Extreme Wellness: Hacking our way to better brains, bodies and overall well-being

The power to become the best we can be has never been more attainable, and the pursuit of wellness has never been more extreme. Brain “hacks” are on the rise, and there is a surge in brain-optimizing nootropics and even private brain optimization clubs, like the soon-to-launch Field in New York City, which uses neuromodulation technology to create that “elite brain.” An age of hyper-personalized, deep-view health and wellness, thanks to tests combining DNA, epigenetic and microbiome testing (like Wellness FX), is on the horizon. In the name of physical and mental wellness, humans are re-wiring themselves to achieve the once impossible. Additionally, more people will train like an Olympic athlete, or tough out extreme “mind over matter” workshops, like the “Ice Man” Wim Hof’s training in Switzerland, deploying meditation and breathwork to brave extreme ice and learn to master our immune and autonomic nervous systems. Extreme challenges and experiences will bring a wealth of super powers to everyday, ordinary humans.


Wellness Meets Happiness:
The conversation becomes more important

2018 will be the watershed backlash year against big tech, with more Silicon Valley engineers speaking out – and more medical evidence coming to light – about the disastrous effects that 24/7 digital/social media connection has on our brains and happiness. Tech fighting tech will appear, like Thrive Global’s coming tech detox app ThriveMode, which blocks texts and calls from everyone except your VIPs, alerts people you’re away from your phone, and lets you set boundaries on screen time, cutting you off when you binge. In wellness travel, off-the-grid and no WiFi destinations focused on contemplative community and nature will be the most sought after – like gorgeous Eremito’s (Italy) 50-hour silent experiences. And explicitly happiness-focused (or joy-for-joy’s sake) wellness approaches will rise. Like eating for “happiness,” with menus and diets packed with serotonin-boasting foods like tuna, salmon, nuts, seeds, bananas, green tea, dark chocolate, spinach, blueberries and blackberries. And “happy fitness” that returns exercise to childlike play, whether trampoline fitness classes (from Ireland’s Boogie Bounce to Hong Kong’s BounceLimit) or classes that feel like school recess, with everything from dodge ball to monkey bars. And yes…more laughter yoga and smile asana.
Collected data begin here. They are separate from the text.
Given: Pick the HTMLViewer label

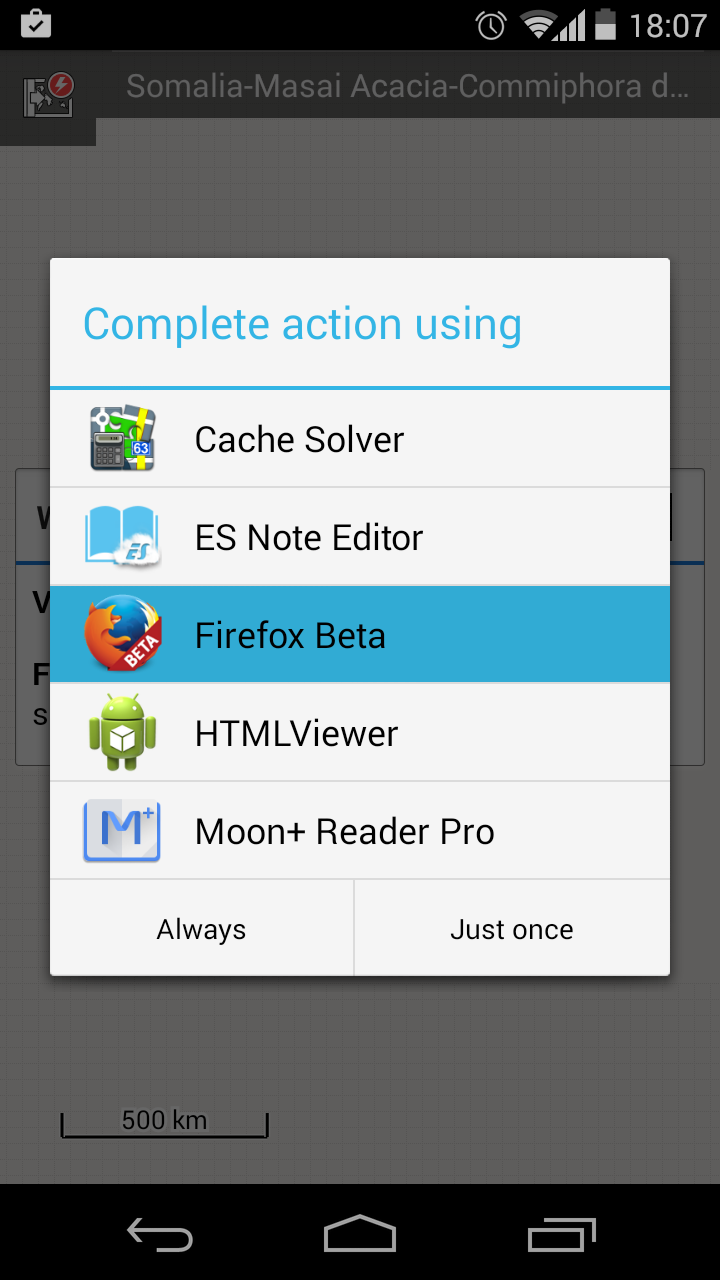Looking at the screenshot, I should coord(296,734).
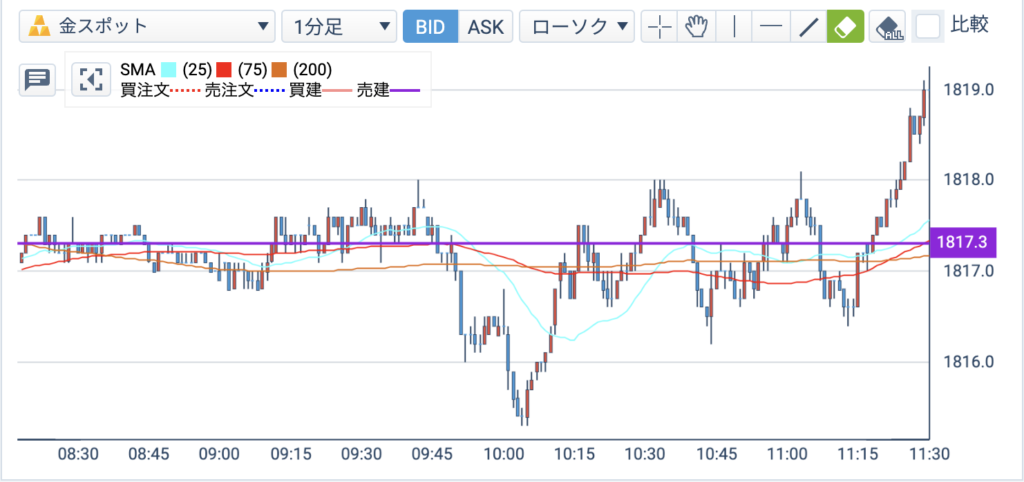This screenshot has height=482, width=1024.
Task: Switch price display to BID
Action: (x=430, y=27)
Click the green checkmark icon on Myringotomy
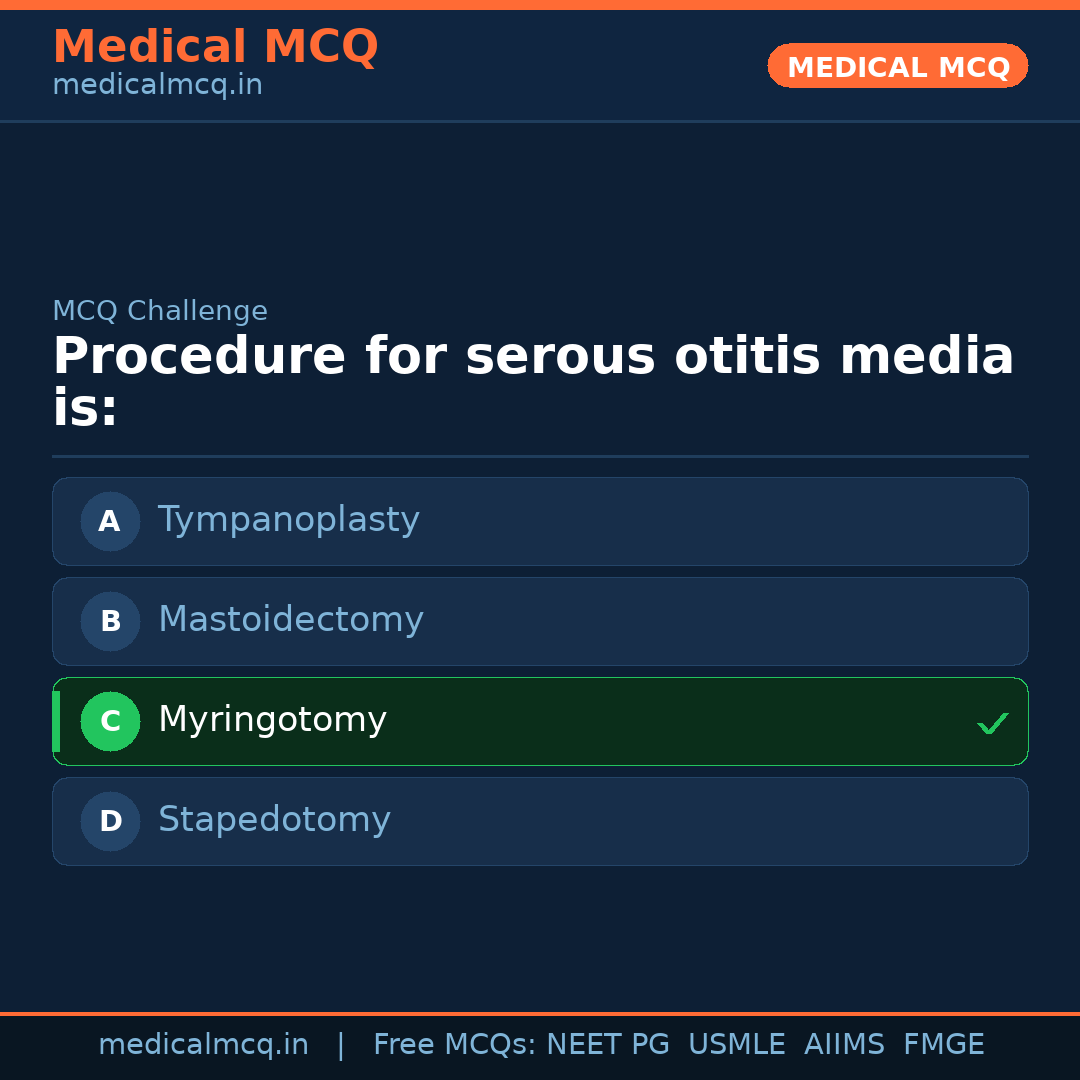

A New Feminist Wellness: From women-only, wellness-infused clubs to a storm of FemTech “solving” for women’s bodies

2017 was a year of attacks on, and fighting back, by women. With this new feminist wave, we’ve also seen a shift in the self-care concept: from more selfish (me) to more political (us). In 2018 we’ll see more women-only clubs, co-working spaces and collectives: where women work, network, empower each other, unwind and learn. Women of color will move the industry beyond #WellnessSoWhite, whether with for-them fitness and yoga classes to beauty brands rolling out cosmetic lines that reflect dozens of skin tones (Fenty Beauty). More wellness travel will be squarely aimed at women’s empowerment: from more tough all-women’s adventure travel to more “painmoons,” wellness retreats providing women emotional healing after divorce, breakups, grief, anger, loss of sexual happiness, etc. There will also be new, more feminist beauty programs, that put a brain back in the beauty equation – like Six Senses soon-to-launch Holistic Anti-Aging clinics. This fourth wave of feminism is galvanizing this rush of for-women, by-women wellness. But no matter the future political climate, this trend comes down to one fact: the sheer growth in women’s spending power, because economists agree – the global economic future is female.